Within a few years, however, Hart realized that neither he nor his brother had the physical stamina to manage the intense needs of the annual vegetable cropping systems that they had developed. An avid reader and crosscultural researcher, he turned his attention to other less labour intensive agricultural models, particularly the famed “home gardens” of Kerala state in India.

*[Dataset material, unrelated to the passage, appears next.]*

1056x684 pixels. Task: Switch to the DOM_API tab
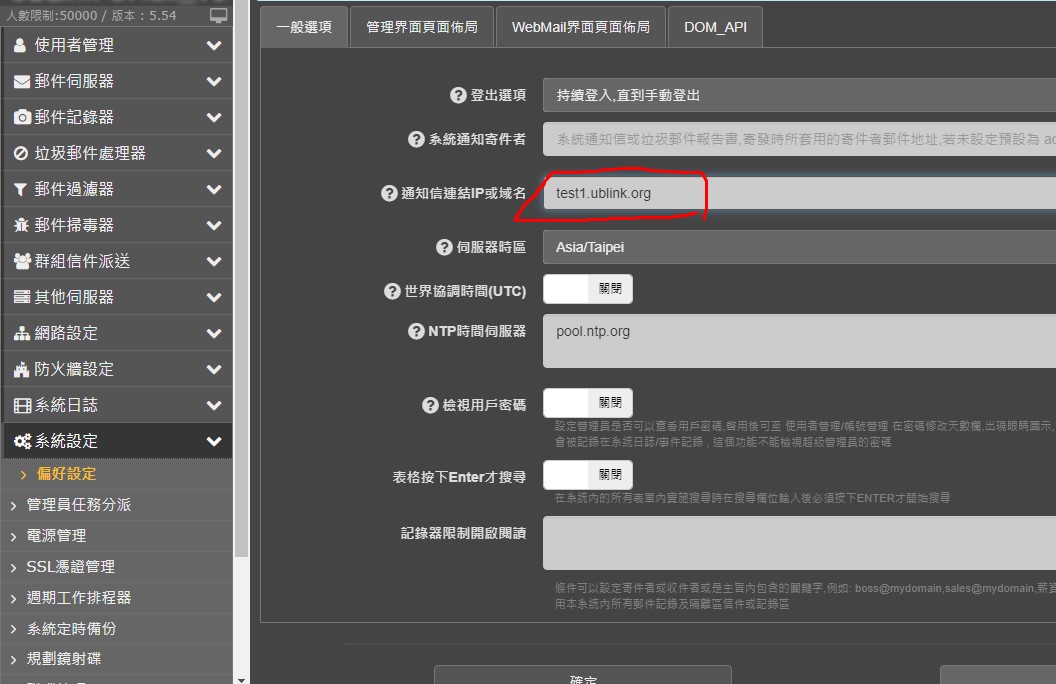[715, 27]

In his visionary book, Forest Gardening: Cultivating an Edible Landscape, Hart notes that Kerala boasts an estimated half million small-scale forest gardens managed for subsistence and income by the millions of people that live within them. Hart’s research revealed that these tropical gardens, typically half an acre (0.8 ha) in scale, had up to “23 young coconut palms, 12 cloves, 56 bananas, 49 pineapples, 30 pepper vines and numerous other herbaceous perennial plant species and small livestock.” With little or no outside inputs, such intense production could supply most of a family’s food needs plus medicine, animal fodder, building materials, feedstock for micro-biogas digesters and fibre for crafts. Similarly, Hart discovered that forest gardens on the island of Java of just over an acre in size were routinely supporting families of ten or more persons.
Over the next thirty years, Robert Hart and his brother began to transform their own property into perhaps the first known temperate forest garden in the west. Although Hart passed away in 2001, his garden remains an inspiration to would-be forest gardeners around the temperate world as he has demonstrated that the agro-forestry principles practiced for hundreds, if not thousands, of years in the tropics can be successfully adapted to colder climates.

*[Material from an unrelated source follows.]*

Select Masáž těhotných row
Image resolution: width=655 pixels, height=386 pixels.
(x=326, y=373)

In the past decade or so, interest has been growing in the forest gardening model throughout North America with many exciting examples coming to light. While much of this work is still experimental, American David Jacke, in Edible Forest Gardens: Ecological Vision and Theory for Temperate Climate Permaculture has effectively presented both the possibilities and the technical requirements for forest gardening in the northern hemisphere.

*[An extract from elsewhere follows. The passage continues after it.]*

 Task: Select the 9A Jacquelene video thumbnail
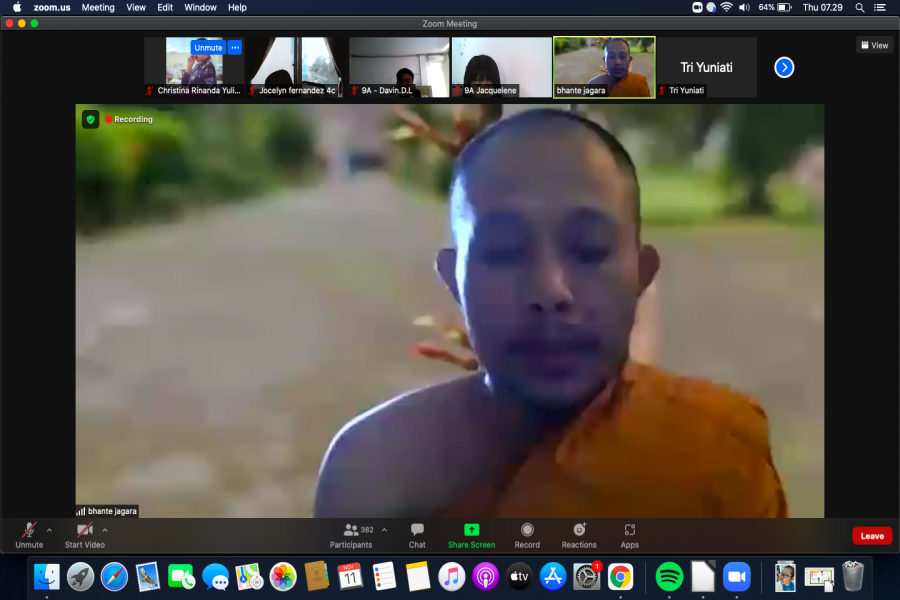(x=502, y=67)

Intrigued by the work of pioneers like Robert Hart and David Jacke, I became determined to develop my own forest garden for our Edmonton home. In partnership with my neighbour, we have converted approximately 2200 square feet (204 m2) of our yards into a joint Zone 3 edible forest garden. The work began in June of 2008 with the sheet mulching of large areas of lawn and former vegetable beds with layers of organic matter including cardboard and newspaper, compost, grass clippings, leaves, straw, alfalfa pellets and bark chips. Then the work of planting began.
A well-designed forest garden can eventually out-produce an annual cropping system in food calories per unit of area with far less labour.
Succinctly put, edible forest gardens are “perennial polycultures of multi-purpose plants powered by the sun.” Following the patterns and ecological functioning of established forests, we are attempting to create stable, resilient and diverse systems that require few outside inputs and are highly productive in relation to the amount of labour required. To be clear, these gardens are not an attempt to replace existing natural forests. Rather, we are developing parallel forest systems that can provide a wide range of yields to people, while at the same time offering back numerous ecosystem services such as carbon sequestration, wildlife habitat, soil building, the creation of micro-climates and water retention.
Forest garden design depends on the careful mimicry of natural forest systems. One of the core principles articulated well by Robert Hart is that forest architecture is typically multi-layered with a variety of plants occupying niches at different heights: tall trees, small trees, shrubs, herbaceous perennials, ground covers, vining plants and the root zone. There is a careful selection and placement of all species such that functional communities, or guilds, of plants that support each other are created. These guilds may include:
- soil-building species, such as legumes (clovers, alfalfa, lupins, vetch, caragana, sea buckthorn, buffalo berry),
- “dynamic accumulators” (plants such as comfrey, valerian, dandelion, nettles, yarrow, linden trees and others known to accumulate sub-soil nutrients),
- insectary plants for attracting pollinators and other beneficials,
- aromatic species to confound pests, and
- “nurse plants” that grow up quickly to shelter younger more vulnerable species.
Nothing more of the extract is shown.